Yeah it also doesn't say, "Should I get an 8 or downtune a 7...with 7 string gauge strings" either...I think we all understand here what he wants to do but you mentioned using standard 7 string gauges to tune down and that its idiotic. Well duh, we never said to do that.


----------



## ghostOG (Dec 10, 2019)

Thanks for all the replies, I'm still looking around. If I went with a 7 I would use appropriate string gauge and scale length to tune drop E, which is why I keep mentioning multi scale and asked for recommendations.

At this point I think either an 8 or a 7 would be fine and the more important factors are do I like the guitar (appearance electronics construction and materials) and is the scale length appropriate. I used to have an 8 string Dean RC, so I'm not inexperienced about how they feel... at the time I just didn't know the caveats of tuning that low and was trying to play thrash metal on it and sounded like shit. So I'm just looking to get into low tuning again while keeping the high strings relatively bendy. I have also played the Schecter Reaper 7 MS at Guitar Center so I got somewhat a feel for the size of that.

I'm still eyeballing that new Cort 8 string multi scale, only thing that bothers me a little is the bolt on neck and satin finish heh.


----------



## kisielk (Dec 10, 2019)

I think it really depends on how / what you play. Personally I can't do without the high E, I use it too often for lead playing or to add more top end to bigger chords. If I was playing mostly low tuned rhythm I could probably get by with a downtuned 7, but I am mostly interested in extending range downward while keeping the existing higher range I have available.

....................

Written tasks -
- a) In the guitar thread about seven- and eight-string instruments, what eight-string guitar did ghostOG previously own?
- b) Does each statement agree with the guitar thread about seven- and eight-string instruments? Answer yes or no and quote the deciding words. (i) ghostOG has played the Schecter Reaper 7 MS at Guitar Center. (ii) The bolt-on neck and satin finish of the new Cort eight-string multi scale bother ghostOG a little. (iii) kisielk rarely uses the high E string.
- c) Extend the guitar thread about seven- and eight-string instruments with another reply, starting after its final sentence.
The records come from a source unrelated to the guitar thread.

Material shown -

....................

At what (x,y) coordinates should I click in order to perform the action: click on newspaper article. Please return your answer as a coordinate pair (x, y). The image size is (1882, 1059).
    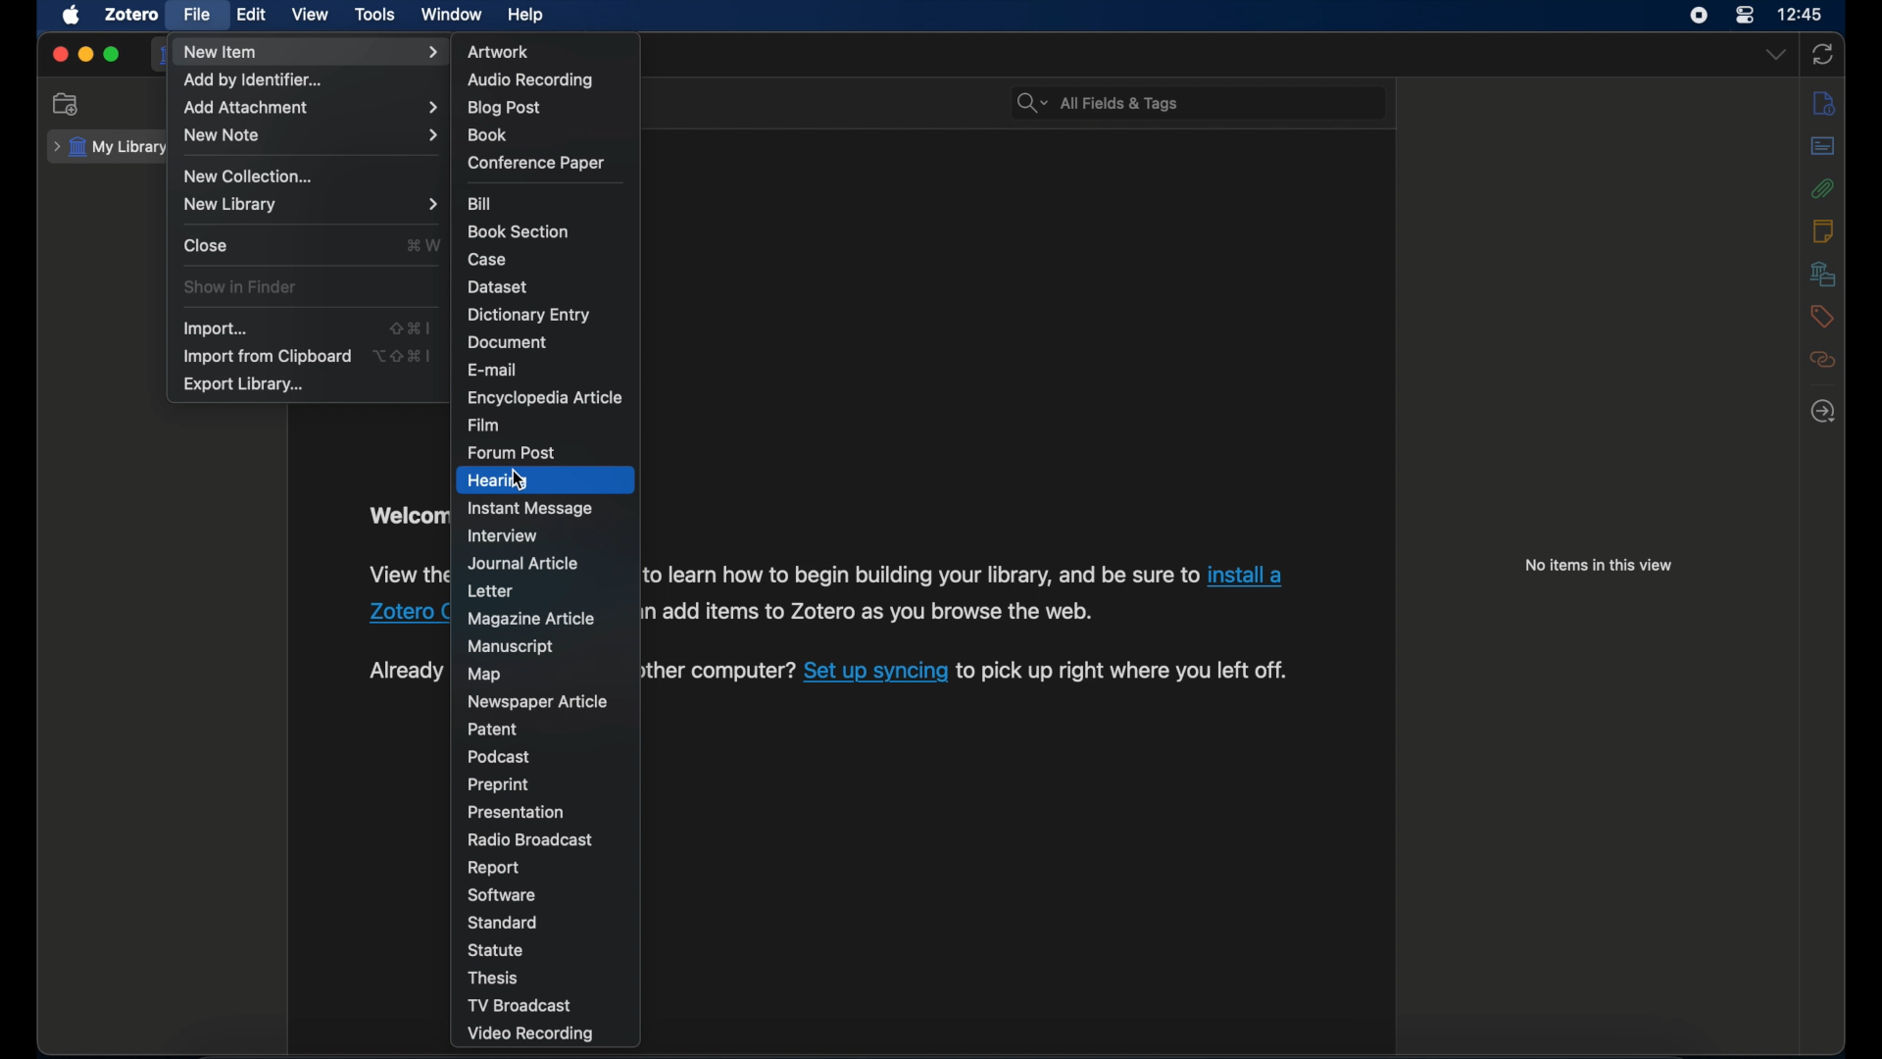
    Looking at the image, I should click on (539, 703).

....................

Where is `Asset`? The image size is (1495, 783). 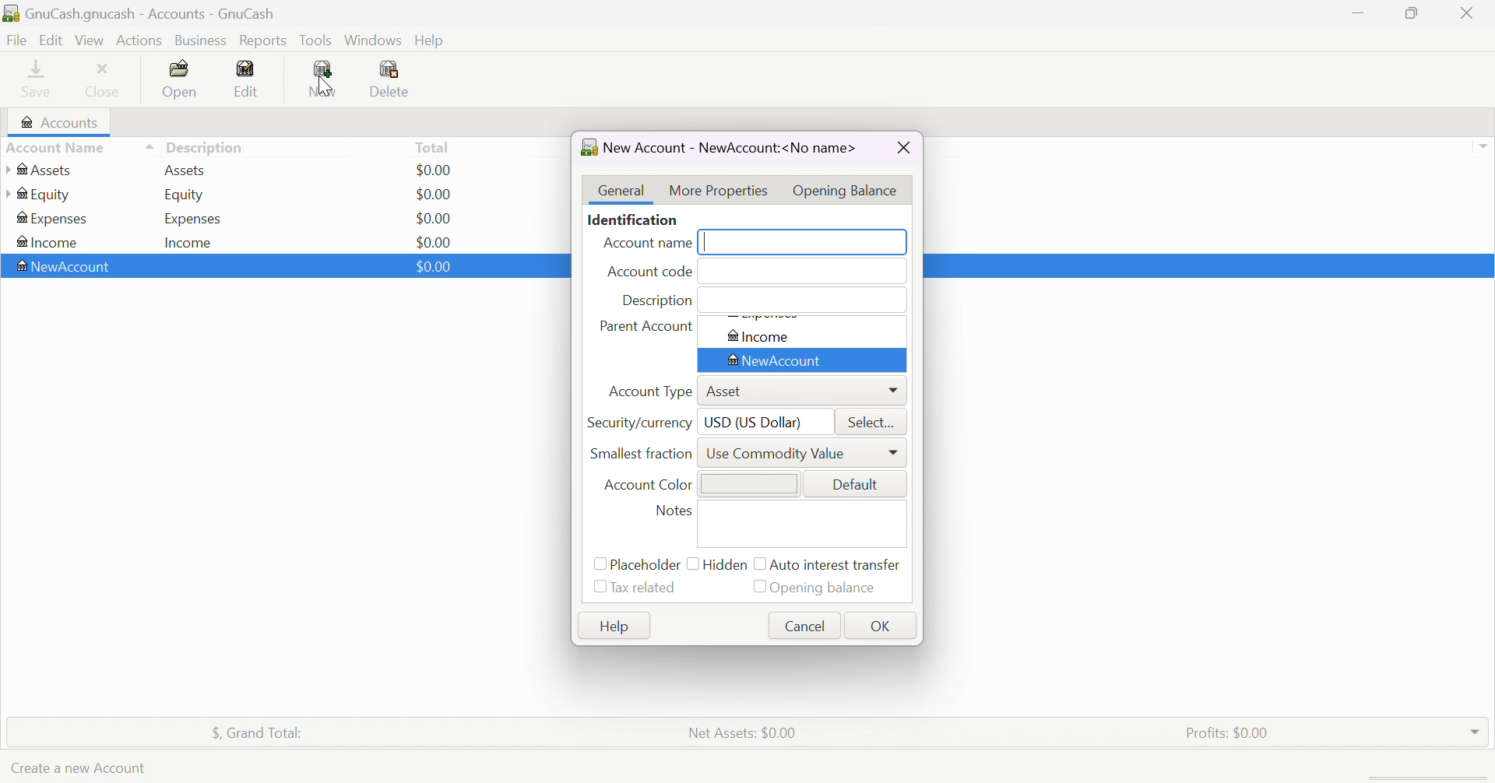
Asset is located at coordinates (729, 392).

....................

Set of answers -
- a) An 8 string Dean RC.

- b)
(i) Yes: "I have also played the Schecter Reaper 7 MS at Guitar Center"
(ii) Yes: "only thing that bothers me a little is the bolt on neck and satin finish heh."
(iii) No: "Personally I can't do without the high E, I use it too often for lead playing or to add more top end to bigger chords."

- c)
----------



## nightlight (Dec 10, 2019)

Apex1rg7x said:


> Yeah it also doesn't say, "Should I get an 8 or downtune a 7...with 7 string gauge strings" either...I think we all understand here what he wants to do but you mentioned using standard 7 string gauges to tune down and that its idiotic. Well duh, we never said to do that.



Oh I see. My bad, when I read downtuning a 7, I assumed he meant tuning the regular gauges down. 

A lot of people do that, so I was just popping the suggestion that he use a set designed for the tuning he's seeking.


----------



## Vyn (Dec 10, 2019)

Go To Bed Jessica said:


> Maybe look at an Ormsby GTR 7 string?
> 
> I think the low string on those is ~28", which is as short as I'd go for drop E.
> 
> ...



FWIW, Ormsby guitars themselves are for the most part excellent instruments. The issue is that unfortunately when there have been QC issues, they have been handled poorly on Ormsby's end as far as I can tell. Take that with a grain of salt as there are still plenty of people buying them (myself included) however it's a risk worth keeping in mind if you live overseas from Australia.


----------



## ghostOG (Dec 15, 2019)

After some research and considering the advice in this thread I ordered a Cort KX508MS and set of D'd NYXL strings. All the 7s in my price range I was interested in, had 27 - 25.5 scales, but I really wanted at least 28" for the E. I also liked Agile, but the only multiscale 8s I could find had the Kahler trem, which I read isn't that great.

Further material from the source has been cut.